コロナ後を見据え、広島の魅力再発掘 古谷章子さん
ひろしま通訳・ガイド協会会長(Myway)
インバウンド(訪日客)の案内などを手掛ける一般社団法人ひろしま通訳・ガイド協会。会長を務める古谷章子(72)は、今も現役で活躍するガイドだ。新型コロナウイルスの感染拡大でインバウンドはめっきり減ったが、収束後を見据え広島の魅力をもう一度掘り起こしている。

「覚えたことを伝えるだけではだめ」。相手は何を知りたいのか、それを引き出し、広島とのつながりを感じてもらう。古谷が仕事をする際、常に心がけていることだ。
12年前、ある日系アメリカ人夫婦をガイドしたときのこと。奥さんの曽祖父が広島出身で「自分のルーツをたどりたい」とお願いされた。告げられたのはうろ覚えの寺と今はない村の名前だけ。一晩でその寺を見つけ出した古谷は夫婦をお墓まで連れて行った。「定番の観光地を案内することだけがガイドの仕事ではない」。夫婦に感謝されたときに、改めて実感した。
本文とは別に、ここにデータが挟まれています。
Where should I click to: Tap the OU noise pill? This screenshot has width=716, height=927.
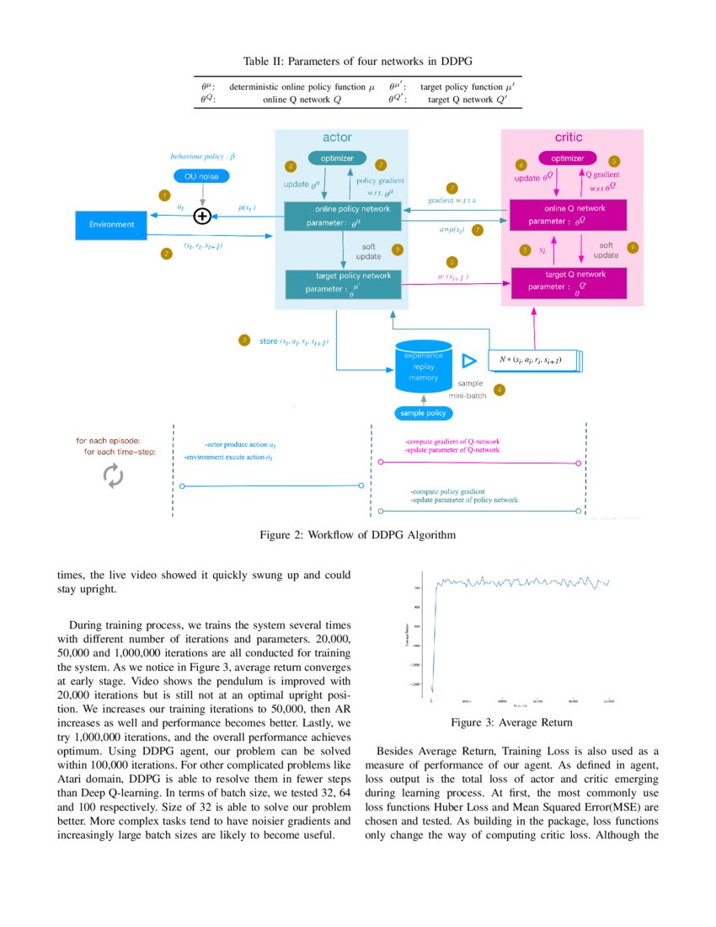click(x=201, y=177)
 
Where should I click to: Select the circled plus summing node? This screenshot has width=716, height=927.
click(x=202, y=217)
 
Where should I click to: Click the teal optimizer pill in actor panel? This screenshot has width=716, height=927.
click(x=337, y=158)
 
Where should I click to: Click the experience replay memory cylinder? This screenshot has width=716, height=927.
click(x=424, y=366)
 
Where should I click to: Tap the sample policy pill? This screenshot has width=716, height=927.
click(x=424, y=414)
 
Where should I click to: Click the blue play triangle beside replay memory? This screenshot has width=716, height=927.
click(x=468, y=361)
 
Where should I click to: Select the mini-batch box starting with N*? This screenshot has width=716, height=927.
click(x=534, y=361)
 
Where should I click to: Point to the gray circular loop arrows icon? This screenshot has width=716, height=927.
click(x=113, y=476)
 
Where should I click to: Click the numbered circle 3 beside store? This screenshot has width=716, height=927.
click(x=243, y=340)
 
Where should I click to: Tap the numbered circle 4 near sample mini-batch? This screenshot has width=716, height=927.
click(x=500, y=390)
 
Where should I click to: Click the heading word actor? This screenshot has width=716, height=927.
click(x=337, y=137)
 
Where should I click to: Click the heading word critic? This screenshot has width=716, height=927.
click(x=569, y=137)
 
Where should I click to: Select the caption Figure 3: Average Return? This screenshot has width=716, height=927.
click(x=511, y=723)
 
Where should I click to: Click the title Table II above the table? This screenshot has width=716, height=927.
click(x=357, y=62)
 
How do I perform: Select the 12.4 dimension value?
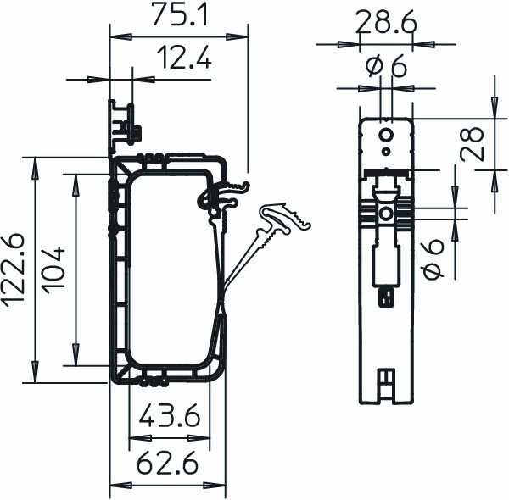tap(183, 58)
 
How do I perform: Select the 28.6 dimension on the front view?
tap(385, 23)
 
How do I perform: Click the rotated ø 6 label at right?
tap(433, 258)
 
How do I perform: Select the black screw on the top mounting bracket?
tap(132, 132)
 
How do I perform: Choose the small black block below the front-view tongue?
tap(386, 296)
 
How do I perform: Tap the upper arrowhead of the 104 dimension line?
tap(76, 178)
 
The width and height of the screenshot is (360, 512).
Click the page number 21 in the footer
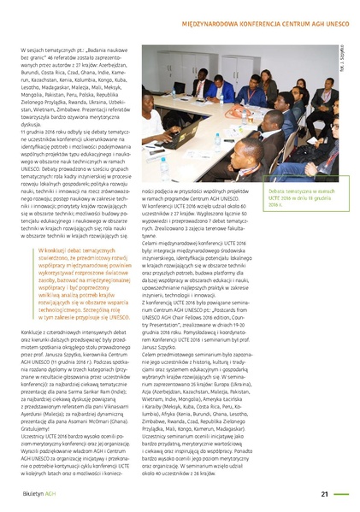pos(325,493)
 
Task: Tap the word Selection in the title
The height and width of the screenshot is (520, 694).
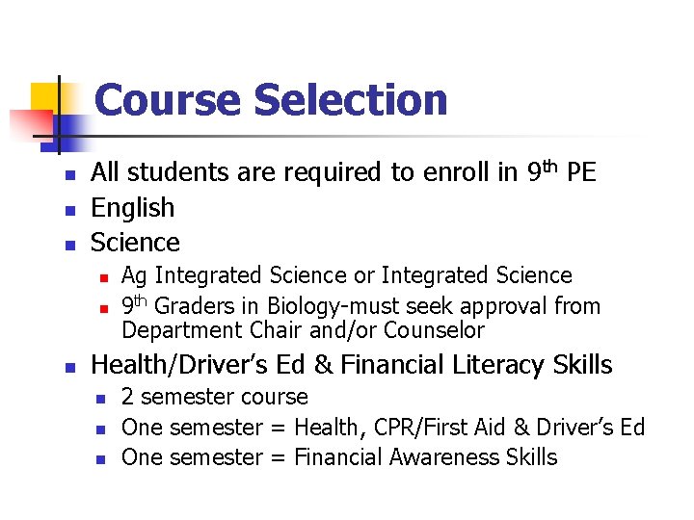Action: click(350, 100)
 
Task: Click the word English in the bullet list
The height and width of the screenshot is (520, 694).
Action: click(132, 208)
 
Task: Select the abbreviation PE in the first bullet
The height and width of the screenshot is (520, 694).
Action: click(581, 173)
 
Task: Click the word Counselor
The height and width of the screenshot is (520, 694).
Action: click(434, 331)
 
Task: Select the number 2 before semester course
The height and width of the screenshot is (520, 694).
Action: click(128, 397)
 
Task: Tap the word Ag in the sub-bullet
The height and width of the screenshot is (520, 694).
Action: click(134, 276)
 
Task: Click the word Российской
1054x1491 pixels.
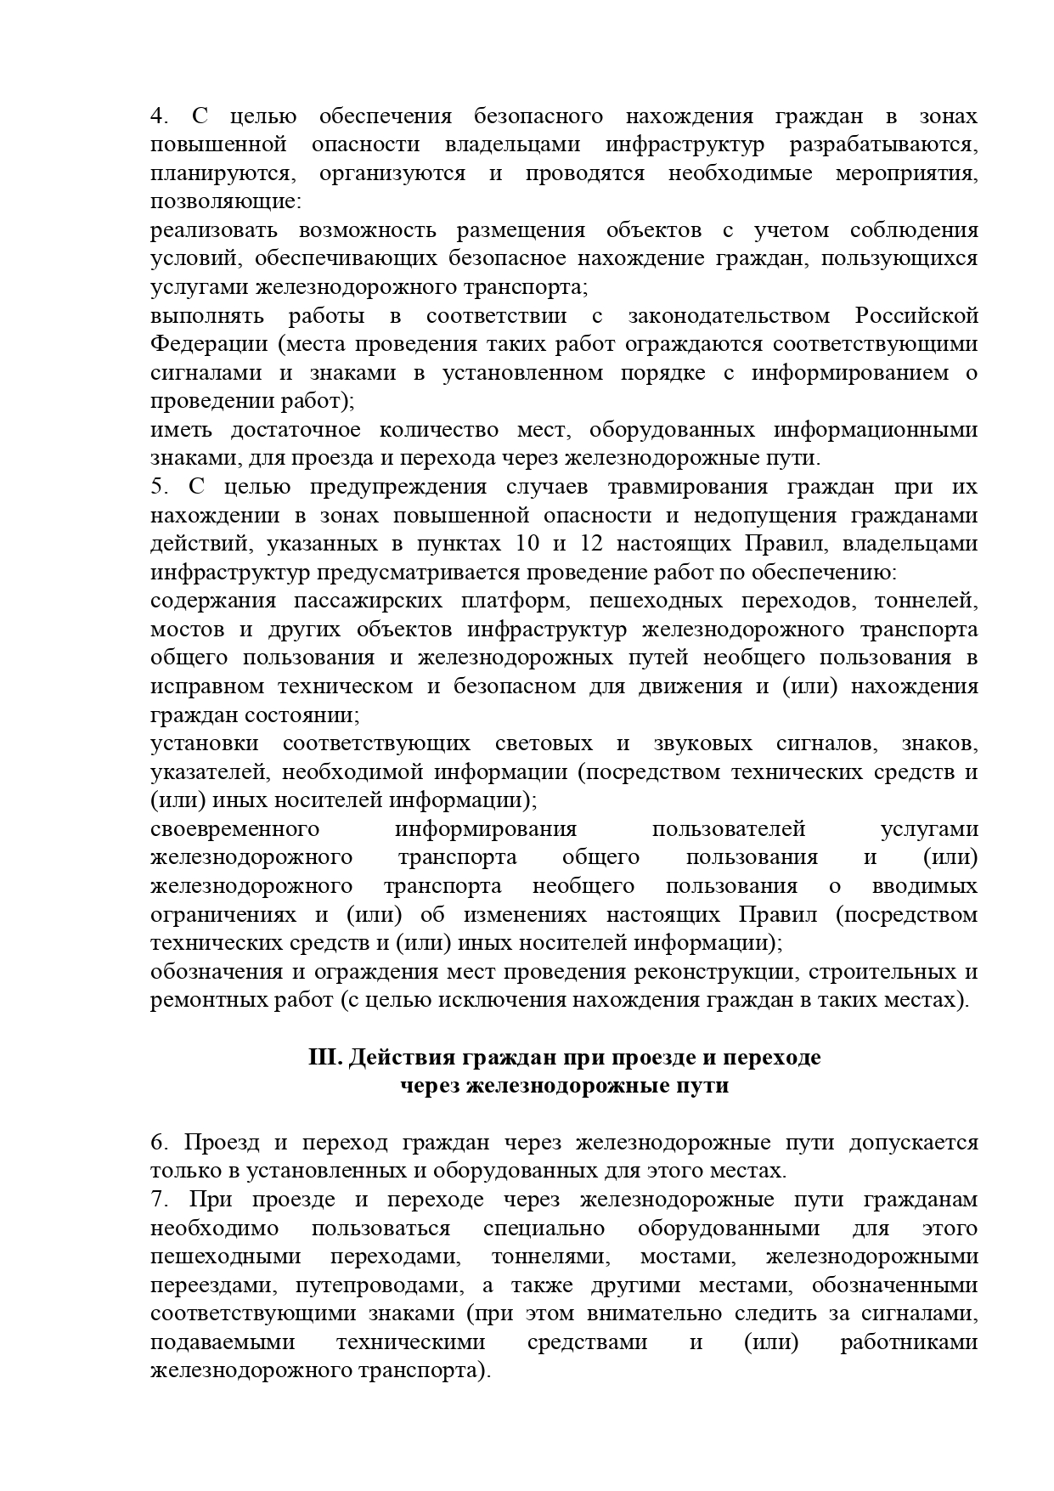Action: [x=916, y=316]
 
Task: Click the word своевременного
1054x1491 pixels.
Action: [x=234, y=829]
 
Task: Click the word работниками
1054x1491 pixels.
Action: [x=908, y=1342]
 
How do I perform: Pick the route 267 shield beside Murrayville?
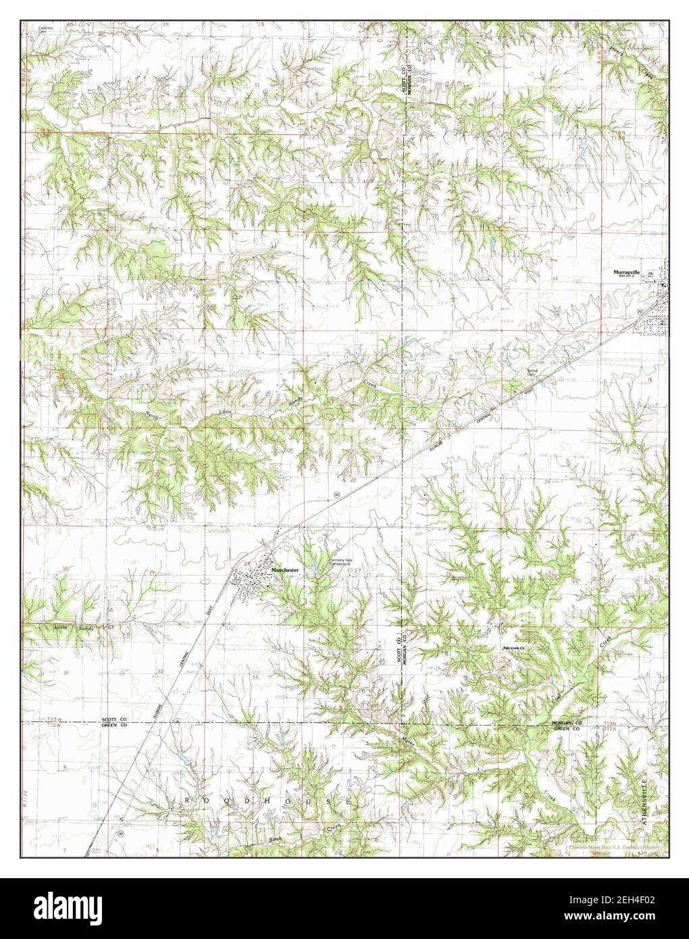pyautogui.click(x=640, y=310)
広島で生まれ、ノートルダム清心高校から広島大学に進んだ。卒業後は英語教師になり、結婚と出産を機に専業主婦となった。育児で多忙ながらも、いつからか自分の眠っている力をもう一度生かしたいと思うようになる。得意の英語と広島への愛が結びついたのがガイドという天職だった。
原爆ドームと厳島神社が世界文化遺産に登録されてから、広島はインバウンド需要に沸いた。それがコロナ禍で訪日客がゼロの状態に。前代未聞だが「これも神のおぼしめし」。協会員のガイド同士でオンライン勉強会を開き、広島の魅力を再発見することに今の時間を充てている。
軍都としての広島、文化都市としての広島――。テーマ別に議論を交わし、これまで忙しくて向き合い切れていなかった「広島」を見つめ直している。
40年以上にわたるガイド歴のなかでも、特別な14年間があった。ハワイ生まれの被爆者、故嘉屋文子が1992年に立ち上げた「嘉屋日米交流基金」では毎夏、米国から奨学生を受け入れてきた。古谷の仕事は2週間にわたる平和研究のサポート。奨学生たちを県内のいたる所へ案内した。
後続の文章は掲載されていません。